■ **What needs to be done**: From the listing below, select every line where the word "will" appears.
───── Data in this exercise ─────
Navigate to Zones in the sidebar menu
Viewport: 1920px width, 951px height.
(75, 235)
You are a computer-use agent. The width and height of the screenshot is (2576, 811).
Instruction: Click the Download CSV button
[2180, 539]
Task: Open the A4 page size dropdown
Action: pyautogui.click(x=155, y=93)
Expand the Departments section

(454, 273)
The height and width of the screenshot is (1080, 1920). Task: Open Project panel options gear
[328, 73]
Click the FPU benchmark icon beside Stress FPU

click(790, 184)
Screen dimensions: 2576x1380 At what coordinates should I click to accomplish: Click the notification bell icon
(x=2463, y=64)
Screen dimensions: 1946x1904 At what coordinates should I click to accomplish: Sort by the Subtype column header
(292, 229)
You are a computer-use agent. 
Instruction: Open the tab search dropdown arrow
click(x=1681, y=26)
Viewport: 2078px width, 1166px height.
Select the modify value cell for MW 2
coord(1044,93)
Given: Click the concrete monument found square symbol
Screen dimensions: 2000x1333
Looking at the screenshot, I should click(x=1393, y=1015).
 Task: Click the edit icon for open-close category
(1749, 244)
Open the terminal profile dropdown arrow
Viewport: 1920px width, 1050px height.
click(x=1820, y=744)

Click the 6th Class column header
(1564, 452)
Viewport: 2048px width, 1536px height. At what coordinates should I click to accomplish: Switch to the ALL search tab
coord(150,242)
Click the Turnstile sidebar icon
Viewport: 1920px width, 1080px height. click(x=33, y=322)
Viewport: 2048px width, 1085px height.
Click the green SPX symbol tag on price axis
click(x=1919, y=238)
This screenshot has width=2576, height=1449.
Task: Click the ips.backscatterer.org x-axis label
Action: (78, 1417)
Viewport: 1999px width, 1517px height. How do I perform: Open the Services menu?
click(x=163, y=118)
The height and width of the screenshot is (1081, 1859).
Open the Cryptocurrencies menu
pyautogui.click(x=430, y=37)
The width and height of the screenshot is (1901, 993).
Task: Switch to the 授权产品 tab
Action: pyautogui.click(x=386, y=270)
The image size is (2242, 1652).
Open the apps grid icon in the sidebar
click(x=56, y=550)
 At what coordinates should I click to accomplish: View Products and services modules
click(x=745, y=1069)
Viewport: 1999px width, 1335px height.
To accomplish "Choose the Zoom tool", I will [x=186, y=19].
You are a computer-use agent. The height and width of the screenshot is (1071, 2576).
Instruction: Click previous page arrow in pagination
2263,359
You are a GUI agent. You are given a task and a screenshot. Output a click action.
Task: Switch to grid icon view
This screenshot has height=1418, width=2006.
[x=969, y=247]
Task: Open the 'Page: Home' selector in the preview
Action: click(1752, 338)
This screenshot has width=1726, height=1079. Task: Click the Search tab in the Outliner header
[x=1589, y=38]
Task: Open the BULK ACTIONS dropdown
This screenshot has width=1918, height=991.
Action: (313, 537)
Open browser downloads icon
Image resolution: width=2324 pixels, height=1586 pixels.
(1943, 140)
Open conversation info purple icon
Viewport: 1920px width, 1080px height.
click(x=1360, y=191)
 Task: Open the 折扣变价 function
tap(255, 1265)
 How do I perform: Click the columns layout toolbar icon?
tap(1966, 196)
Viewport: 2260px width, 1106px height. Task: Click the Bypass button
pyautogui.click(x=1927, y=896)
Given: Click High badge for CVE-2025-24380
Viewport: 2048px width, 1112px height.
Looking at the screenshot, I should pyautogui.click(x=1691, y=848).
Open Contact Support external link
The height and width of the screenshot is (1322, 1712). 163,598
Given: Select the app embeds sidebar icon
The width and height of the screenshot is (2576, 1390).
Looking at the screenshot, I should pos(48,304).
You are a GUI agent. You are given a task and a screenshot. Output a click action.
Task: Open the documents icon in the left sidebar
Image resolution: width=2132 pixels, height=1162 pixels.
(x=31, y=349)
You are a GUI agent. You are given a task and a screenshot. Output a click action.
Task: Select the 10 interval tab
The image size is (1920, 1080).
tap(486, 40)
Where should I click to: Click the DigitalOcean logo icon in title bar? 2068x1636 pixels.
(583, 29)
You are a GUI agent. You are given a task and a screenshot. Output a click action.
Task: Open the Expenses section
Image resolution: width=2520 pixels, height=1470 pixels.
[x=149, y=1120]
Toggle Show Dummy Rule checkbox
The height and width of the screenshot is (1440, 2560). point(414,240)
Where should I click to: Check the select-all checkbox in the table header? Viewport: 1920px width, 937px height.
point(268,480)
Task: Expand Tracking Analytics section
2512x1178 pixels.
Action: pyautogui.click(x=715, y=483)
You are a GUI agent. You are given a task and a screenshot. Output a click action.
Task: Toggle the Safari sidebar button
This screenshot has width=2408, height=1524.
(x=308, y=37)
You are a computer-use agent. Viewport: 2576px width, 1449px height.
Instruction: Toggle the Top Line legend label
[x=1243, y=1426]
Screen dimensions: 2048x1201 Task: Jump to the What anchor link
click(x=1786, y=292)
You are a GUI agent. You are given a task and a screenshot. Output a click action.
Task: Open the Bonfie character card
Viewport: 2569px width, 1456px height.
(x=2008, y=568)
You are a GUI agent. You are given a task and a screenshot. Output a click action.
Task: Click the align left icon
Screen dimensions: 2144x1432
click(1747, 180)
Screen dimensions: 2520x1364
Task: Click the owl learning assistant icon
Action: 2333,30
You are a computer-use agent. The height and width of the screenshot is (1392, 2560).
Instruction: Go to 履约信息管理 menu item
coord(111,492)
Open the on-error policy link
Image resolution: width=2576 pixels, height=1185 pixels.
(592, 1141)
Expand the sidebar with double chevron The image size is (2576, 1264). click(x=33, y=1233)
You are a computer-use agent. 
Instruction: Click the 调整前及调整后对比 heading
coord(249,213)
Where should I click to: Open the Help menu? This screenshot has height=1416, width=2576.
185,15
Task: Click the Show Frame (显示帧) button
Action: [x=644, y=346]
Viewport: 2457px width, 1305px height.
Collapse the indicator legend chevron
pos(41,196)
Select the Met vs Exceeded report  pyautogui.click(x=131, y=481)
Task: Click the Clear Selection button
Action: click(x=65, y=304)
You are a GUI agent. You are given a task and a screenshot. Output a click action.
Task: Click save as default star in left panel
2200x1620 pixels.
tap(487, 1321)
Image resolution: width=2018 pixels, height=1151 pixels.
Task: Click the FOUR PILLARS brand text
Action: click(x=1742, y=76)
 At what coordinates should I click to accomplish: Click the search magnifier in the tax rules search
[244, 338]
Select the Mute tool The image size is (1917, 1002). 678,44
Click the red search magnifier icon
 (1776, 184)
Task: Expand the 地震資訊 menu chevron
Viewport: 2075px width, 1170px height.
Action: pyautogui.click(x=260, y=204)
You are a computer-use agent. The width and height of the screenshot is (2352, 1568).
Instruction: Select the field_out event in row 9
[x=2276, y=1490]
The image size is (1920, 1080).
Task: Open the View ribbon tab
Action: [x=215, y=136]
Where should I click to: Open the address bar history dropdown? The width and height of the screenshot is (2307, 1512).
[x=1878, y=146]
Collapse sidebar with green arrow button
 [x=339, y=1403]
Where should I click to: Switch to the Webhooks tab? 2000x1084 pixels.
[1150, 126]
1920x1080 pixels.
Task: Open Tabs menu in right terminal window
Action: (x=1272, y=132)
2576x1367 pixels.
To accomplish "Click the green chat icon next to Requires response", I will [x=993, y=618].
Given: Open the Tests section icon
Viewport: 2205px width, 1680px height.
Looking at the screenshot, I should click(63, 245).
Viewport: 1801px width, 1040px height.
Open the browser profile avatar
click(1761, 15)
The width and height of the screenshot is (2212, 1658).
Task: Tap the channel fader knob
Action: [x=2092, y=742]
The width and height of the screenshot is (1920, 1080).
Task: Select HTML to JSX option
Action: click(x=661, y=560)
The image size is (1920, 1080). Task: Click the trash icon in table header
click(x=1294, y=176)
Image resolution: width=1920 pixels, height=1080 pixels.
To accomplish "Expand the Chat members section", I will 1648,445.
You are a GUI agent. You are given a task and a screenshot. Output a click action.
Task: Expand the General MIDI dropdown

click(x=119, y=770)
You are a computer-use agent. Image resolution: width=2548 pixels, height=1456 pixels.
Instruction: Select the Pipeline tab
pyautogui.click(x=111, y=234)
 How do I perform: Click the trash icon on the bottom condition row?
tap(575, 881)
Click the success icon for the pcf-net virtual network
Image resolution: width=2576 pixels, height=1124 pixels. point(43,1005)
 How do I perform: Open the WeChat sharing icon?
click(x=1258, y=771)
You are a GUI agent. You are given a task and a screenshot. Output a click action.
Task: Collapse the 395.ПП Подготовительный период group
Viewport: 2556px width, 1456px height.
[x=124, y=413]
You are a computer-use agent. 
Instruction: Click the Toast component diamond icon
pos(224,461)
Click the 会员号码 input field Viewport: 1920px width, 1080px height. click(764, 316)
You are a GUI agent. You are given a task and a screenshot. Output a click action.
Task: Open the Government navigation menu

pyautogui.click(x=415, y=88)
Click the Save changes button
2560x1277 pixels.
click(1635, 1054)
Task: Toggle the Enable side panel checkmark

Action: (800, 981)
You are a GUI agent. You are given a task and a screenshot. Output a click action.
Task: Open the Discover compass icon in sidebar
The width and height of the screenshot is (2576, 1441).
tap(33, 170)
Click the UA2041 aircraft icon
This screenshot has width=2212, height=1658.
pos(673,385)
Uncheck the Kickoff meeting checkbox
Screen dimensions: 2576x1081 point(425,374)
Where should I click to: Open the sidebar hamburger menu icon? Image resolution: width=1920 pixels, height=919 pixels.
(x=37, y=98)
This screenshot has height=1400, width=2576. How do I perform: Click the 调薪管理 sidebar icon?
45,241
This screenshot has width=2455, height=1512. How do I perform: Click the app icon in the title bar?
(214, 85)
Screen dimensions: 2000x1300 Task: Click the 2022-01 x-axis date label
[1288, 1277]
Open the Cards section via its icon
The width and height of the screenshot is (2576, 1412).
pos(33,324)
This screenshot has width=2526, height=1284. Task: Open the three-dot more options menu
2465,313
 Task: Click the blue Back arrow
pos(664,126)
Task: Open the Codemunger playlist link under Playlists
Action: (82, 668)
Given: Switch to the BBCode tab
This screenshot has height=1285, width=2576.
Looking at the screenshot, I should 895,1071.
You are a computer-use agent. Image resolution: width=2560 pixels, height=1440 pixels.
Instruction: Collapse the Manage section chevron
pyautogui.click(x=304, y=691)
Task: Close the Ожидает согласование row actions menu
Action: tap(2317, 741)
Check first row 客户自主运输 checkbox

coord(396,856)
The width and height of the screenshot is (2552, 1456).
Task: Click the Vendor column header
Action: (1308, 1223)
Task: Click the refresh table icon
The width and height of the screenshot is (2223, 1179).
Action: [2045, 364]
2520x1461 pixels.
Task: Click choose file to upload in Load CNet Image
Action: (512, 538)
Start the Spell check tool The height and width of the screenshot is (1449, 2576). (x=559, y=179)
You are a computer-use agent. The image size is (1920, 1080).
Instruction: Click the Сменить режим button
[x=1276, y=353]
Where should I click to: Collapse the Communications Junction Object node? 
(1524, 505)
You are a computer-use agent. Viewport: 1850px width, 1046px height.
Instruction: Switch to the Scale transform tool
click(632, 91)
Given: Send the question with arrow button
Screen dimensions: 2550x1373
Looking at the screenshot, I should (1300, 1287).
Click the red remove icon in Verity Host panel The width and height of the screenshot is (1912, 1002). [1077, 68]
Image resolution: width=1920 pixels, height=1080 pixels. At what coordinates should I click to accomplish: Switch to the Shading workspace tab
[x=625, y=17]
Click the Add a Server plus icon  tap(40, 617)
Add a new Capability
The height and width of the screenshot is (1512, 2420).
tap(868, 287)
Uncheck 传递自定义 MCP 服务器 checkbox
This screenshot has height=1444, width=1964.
─────
■ **Response to this task**:
To accomplish "Choose the Zoom tool", I will [x=186, y=19].
To accomplish "Click the green chat icon next to Requires response", I will [x=993, y=618].
To accomplish "Expand the Chat members section", I will 1648,445.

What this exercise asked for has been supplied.